Het ruimhartig begroten dat begon tijdens Rutte III, kreeg in de pandemie een extra zetje en is bij Rutte IV tot een vaste waarde uitgegroeid. De begroting groeide door alle plannen van dit kabinet met 26 miljard euro. De economie bleek dat verrassend goed aan te kunnen, en groeide zelfs zo hard dat de staatsschuld onder de 50 procent van het bruto binnenlands product dook – ongekend laag.


Lees ookZij doen het huiswerk voor het kabinet

Bovendien gaf het kabinet met zijn nieuwe dadendrang gehoor aan de roep van menig econoom in binnen- en buitenland om te investeren. Het schrappen in dure investeringen van de eerste kabinetten-Rutte had een prijs, zeggen deskundigen: zo werd het stroomnet niet op tijd uitgebreid om de explosieve vraag bij te benen.

Dat werd ook elders opgemerkt.
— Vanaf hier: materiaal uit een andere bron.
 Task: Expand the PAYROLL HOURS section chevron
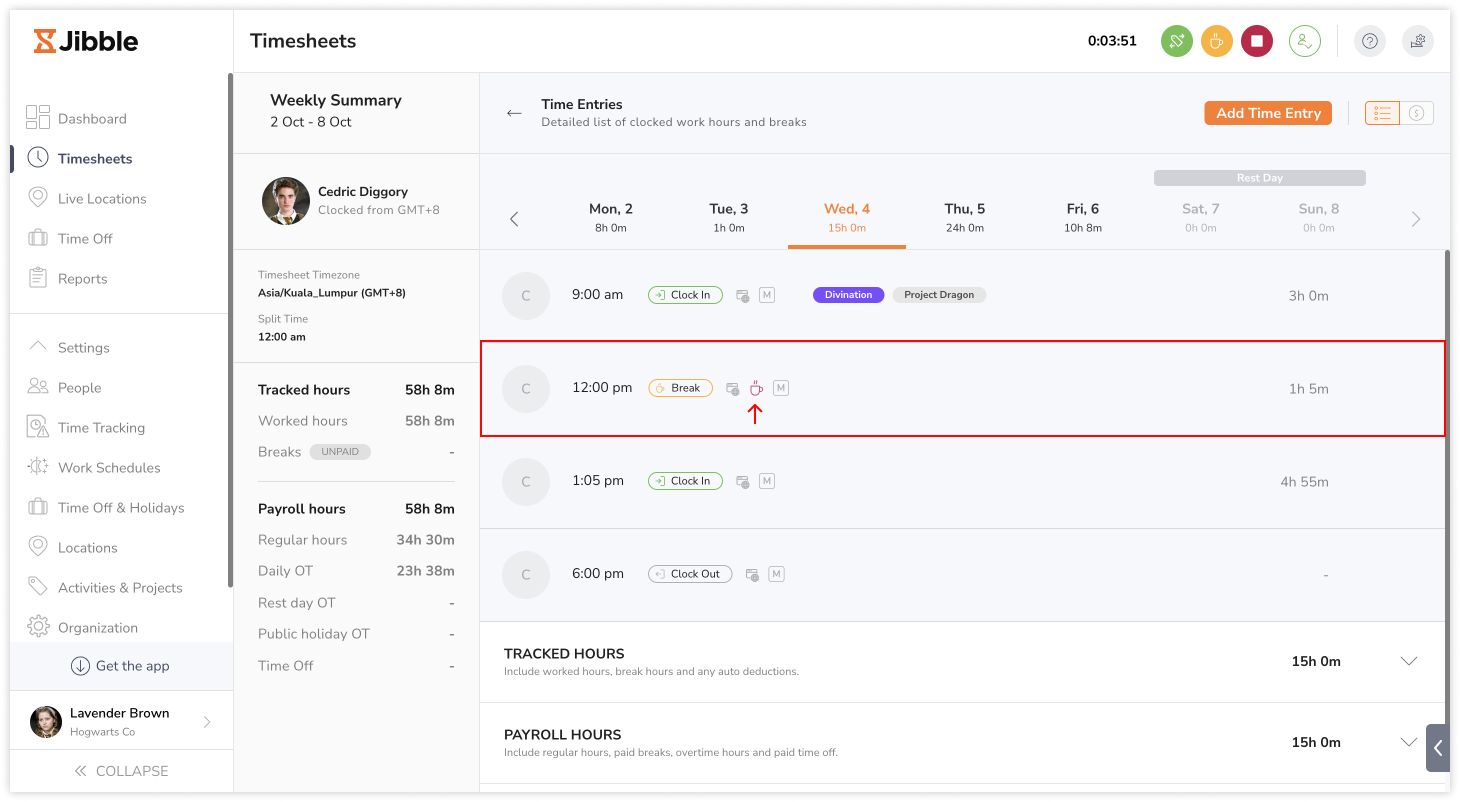tap(1409, 742)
In 2019 zei Christine Lagarde, de president van de Europese Centrale Bank, dat Nederland en Duitsland maar eens moesten ophouden met zuinig zijn. Dit jaar kreeg Nederland van de Europese Commissie zelfs te horen dat het eigenlijk nog meer zou moeten investeren dan het nu al doet.

Oververhitte economie

De topambtenaren zitten in hun maag met deze nieuwe gulheid. De frustratie spat van de pagina’s in het nieuwe advies. „De afgelopen kabinetsperiode zijn onvoldoende scherpe keuzes gemaakt en is ervoor gekozen om maatschappelijke uitdagingen veelal met extra geld op te lossen”, schrijven ze.
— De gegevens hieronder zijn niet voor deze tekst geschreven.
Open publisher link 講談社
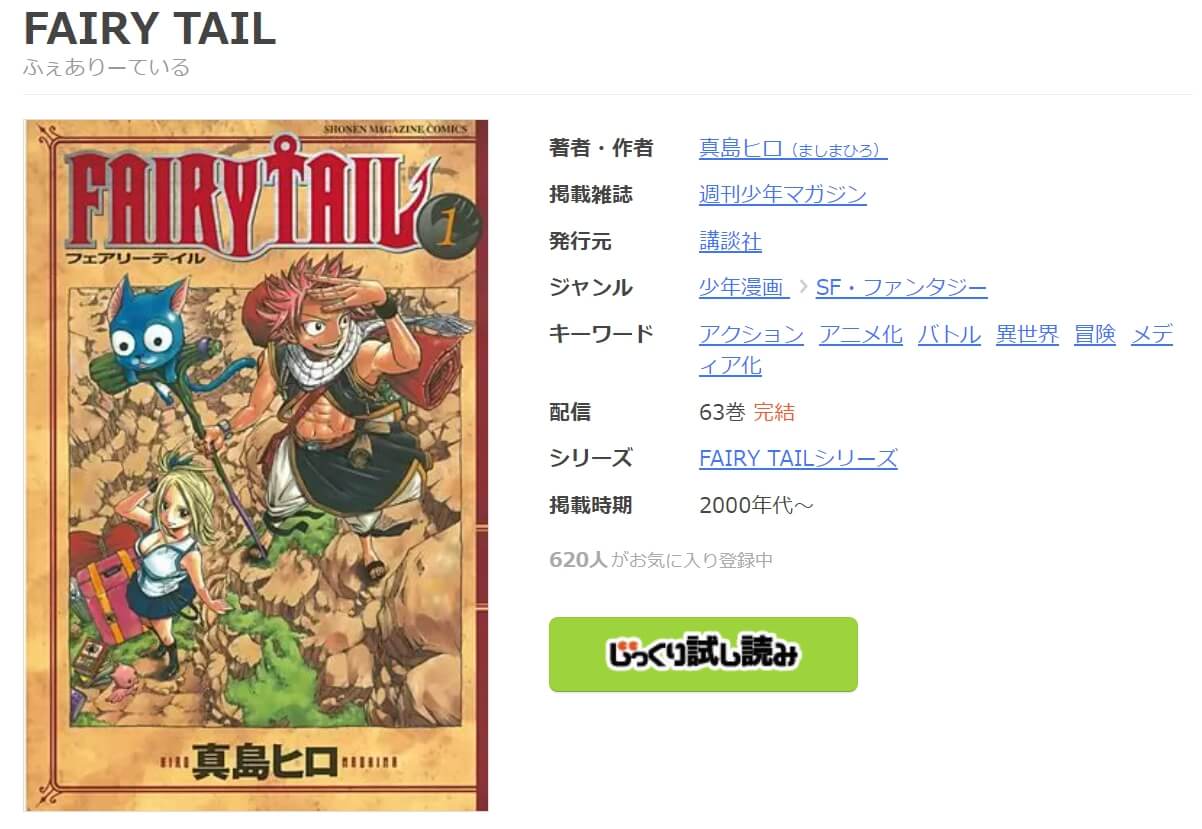Image resolution: width=1202 pixels, height=829 pixels. (730, 242)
Dit is iets heel anders dan de ingrijpende bezuinigingsronde van 2012, lijken ze te willen zeggen. Het kabinet heeft zoveel plannen gemaakt, en dat in een oververhitte economie, dat het veel geld niet eens krijgt uitgegeven. Geld voor wegen kan niet worden besteed zolang de stikstofcrisis niet opgelost is, de ministers van Defensie en van Onderwijs kunnen op de krappe arbeidsmarkt nauwelijks het personeel aantrekken waarvoor ze miljarden euro’s extra hebben gekregen.

Voor het klimaatfonds en het stikstoffonds, opgeteld 60 miljard euro waard, komt daar nog een kritiekpunt bij. De topambtenaren vragen zich af of het nodig is beide problemen op te lossen met subsidies voor degenen die zich aanpassen en geld voor groene technologieën.

Een nieuw kabinet kan klimaat- en milieudoelen ook halen door te „normeren en beprijzen”. Laat bedrijven (en eventueel burgers) maar betalen voor hun CO2– of stikstofuitstoot, is daarbij de gedachte, dan veranderen ze vanzelf wel. Of stel een maximale uitstootgrens in.

De topambtenaren zijn het meest bezorgd over de lange termijn. De zorg, de vergrijzing (die tot hogere AOW-kosten leidt) en klimaatverandering zullen de komende decennia steeds meer geld gaan kosten. Daarvoor moet het komende kabinet al stappen zetten, zo luidt het advies.

Dat het komende kabinet wel wat minder geld mag uitgeven, daarover zijn veel partijen het eens, van links tot rechts. Maar het enthousiasme over een bezuinigingsronde als tien jaar terug lijkt ver weg. Zelfs in het strenge Studiegroep-advies.

Het kabinet moet namelijk wel beter op de portemonnee letten, aldus de ambtenaren, maar ook „onnodige economische en maatschappelijke schade op korte termijn en in de toekomst vermijden”.